Mais le phasage peut aussi être spatial, comme à Schaerbeek, où la maille Colignon-Josaphat a été divisée en sous-mailles, concrétisées l’une après l’autre. «Nous avons une des plus grandes superficies parmi les mailles définies par Good Move, précise Adelheid Byttebier (Groen), échevine schaerbeekoise en charge de la mobilité. La maille Colignon-Josaphat représente deux tiers de la surface de notre commune. C’est tellement grand que nous avons décidé de diviser l’exécution en trois phases.»

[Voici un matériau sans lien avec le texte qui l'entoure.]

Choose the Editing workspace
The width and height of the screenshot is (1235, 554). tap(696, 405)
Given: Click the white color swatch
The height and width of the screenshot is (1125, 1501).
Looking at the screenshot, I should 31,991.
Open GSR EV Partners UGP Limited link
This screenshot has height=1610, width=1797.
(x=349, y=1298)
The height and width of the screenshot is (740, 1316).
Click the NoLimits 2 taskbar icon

La sous-maille Azalées a été établie progressivement à l’hiver et au printemps 2022. Celle du quartier Royale-Sainte-Marie a été mise en œuvre le 26 août dernier. Et le 24 octobre, c’était le tour du quartier de la Cage aux Ours, où les deux journées de contestations ont abouti au gel de la sous-maille jusqu’en mars 2023. «Il faut condamner l’utilisation de la violence et les intimidations, commente Adelheid Byttebier. Pour la Cage aux Ours, il y a pourtant eu encore plus de concertation et d’information que dans les deux autres quartiers. Mais je pense qu’on a souffert ici d’un effet de désinformation, de discours pollué, que nous n’avons pas connu pour les deux premières sous-mailles. Il faudra de la patience. Je veux garder espoir. Un accord existe sur le fait qu’il y a trop de trafic automobile et trop de pollution de l’air dans ce quartier. C’est un point de départ pour les discussions qui auront lieu au cours des prochains mois.»
Comme ce le sera dans chaque commune pour chaque quartier censé devenir «apaisé» d’ici à 2030.
Ce qu’ils en disent
Mehdi, 29 ans
«Le plan Good Move est un bon embryon de solution, mais ce n’est pas la panacée. Il faudrait une situation hybride, où les voitures thermiques et électriques puissent coexister. Malgré tout, je suis très heureux de voir se multiplier les voiries exclusivement destinées aux deux roues: cela augmente le sentiment de sécurité des usagers faibles autant que la sécurité routière globale.»